David Cameron muss hoffen, dass die Briten das Abkommen nicht zu genau studieren.
Brüssel. Es war kein guter Wochenauftakt für David Cameron: Der Beitritt von Boris Johnson zum Lager der Europagegner (siehe rechts) schickte das Pfund auf Talfahrt – dass der beliebte Londoner Bürgermeister für den Austritt Großbritanniens aus der EU werben will, erhöht nach Ansicht der Investoren die Chancen der Brexit-Befürworter. Nun liegt es am Premierminister, die Wähler davon zu überzeugen, dass sein Deal Großbritannien zum Vorteil gereicht. Paradoxerweise spielt die Reaktion der Finanzmärkte Cameron dabei in die Hände: Sie signalisiert nämlich, dass der Abschied von Europa keineswegs so schmerzlos sein dürfte, wie die EU-Gegner es erklären.
Dass Camerons Strategie auf der Angst vor einer unsicheren Zukunft basiert, ist aus zwei Gründen naheliegend: erstens, weil die Briten als pragmatisch gelten, und zweitens, weil das Brüsseler Verhandlungsergebnis nicht unbedingt das erbracht hat, was sie sich gewünscht hatten. Der britische Premier tut also gut daran, mit dem Argument, die Zeiten seien zu unsicher für einen britischen Alleingang, gegen den Brexit zu werben. Denn die „neue Regelung für das Vereinigte Königreich innerhalb der Europäischen Union“ ist vor allem kosmetischer Natur.

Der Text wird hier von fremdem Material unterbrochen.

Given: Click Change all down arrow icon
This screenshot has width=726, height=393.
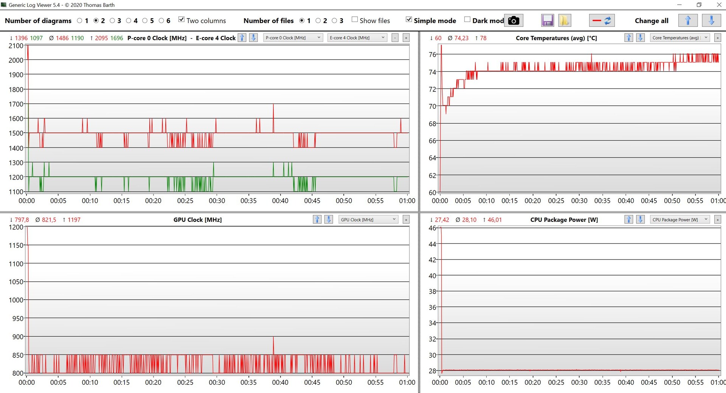Looking at the screenshot, I should (711, 21).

Von den vier Pfeilern, die Großbritanniens EU-Mitgliedschaft stützen sollen, kann man Nummer zwei – Wettbewerbsfähigkeit – gleich außer Acht lassen: dass alle Mitgliedstaaten lieber mehr als weniger wettbewerbsfähig sein wollen, ist nichts, was vertraglich festgehalten werden müsste.
Ähnlich verhält es sich mit der dritten Säule „Souveränität“. Den britischen Verhandlern ist es gelungen, im Abkommen einen Passus zu verankern, wonach alle Bezugnahmen auf die „immer engere Union der Völker Europas“ nicht für Großbritannien gelten. Allerdings war London auch bisher ein Outsider – und dass die EU angesichts der aktuellen Krisen einen großen Schritt Richtung Vereinigte Staaten von Europa unternimmt, glauben in Brüssel nicht einmal eingefleischte Föderalisten. Momentan geht es nicht darum, die Union immer enger zu machen, sondern zu verhindern, dass sie desintegriert. Konkreter ist hingegen der Passus, wonach 55 Prozent der nationalen Parlamente EU-Gesetzesvorhaben verhindern können – allerdings müsste London in diesem Fall mindestens 15 Verbündete finden, um dieses Kunststück zu vollbringen.
Was die erste Säule (wirtschaftspolitische Steuerung) anbelangt, steht der Praxistest noch aus. Einerseits steht nun schwarz auf weiß, dass etwaige Vorschriften hinsichtlich der Bankenunion nicht für die City of London gelten – zugleich aber ist davon die Rede, dass auf dem Binnenmarkt die gleichen Wettbewerbsbedingungen für alle zu gelten haben. Cameron argumentiert nun, dass Großbritannien nie für etwaige Krisen der Eurozone wird haften müssen. Doch das war auch jetzt schon so – mit Ausnahme des EU-Rettungsfonds EFSM, der aber mit der Schaffung des Euro-Rettungsschirms ESM ohnehin obsolet geworden ist.
25 Millionen Pfund
Bleibt also die vierte Säule – Sozialleistungen und Freizügigkeit. Cameron hat es in der Tat geschafft, eine Reduktion der Kinderbeihilfen für EU-Ausländer, deren Kinder nicht in Großbritannien leben, zu erreichen. Eine große Entlastung für das britische Sozialsystem ist das allerdings nicht, dem Vernehmen nach geht es um eine jährliche Ersparnis von 25 Mio. Pfund. So viel gibt London für die Förderung von Elektroautos aus, rechneten britische Medien vor. Und was die Reduktion der Lohnergänzungsleistungen für EU-Ausländer anbelangt: Die Siebenjahresfrist, innerhalb der die (auf vier Jahre beschränkten) Kürzungen erfolgen dürfen, ist länger als von Osteuropäern gewünscht. Daran, dass die Arbeitsmigration nach Großbritannien deswegen unterbunden wird, glaubt so gut wie niemand. Cameron muss also darauf setzen, dass die britischen Wähler bis zum Referendum am 23. Juni nicht erkennen, dass der britische Arbeitsmarkt weiterhin attraktiv bleibt.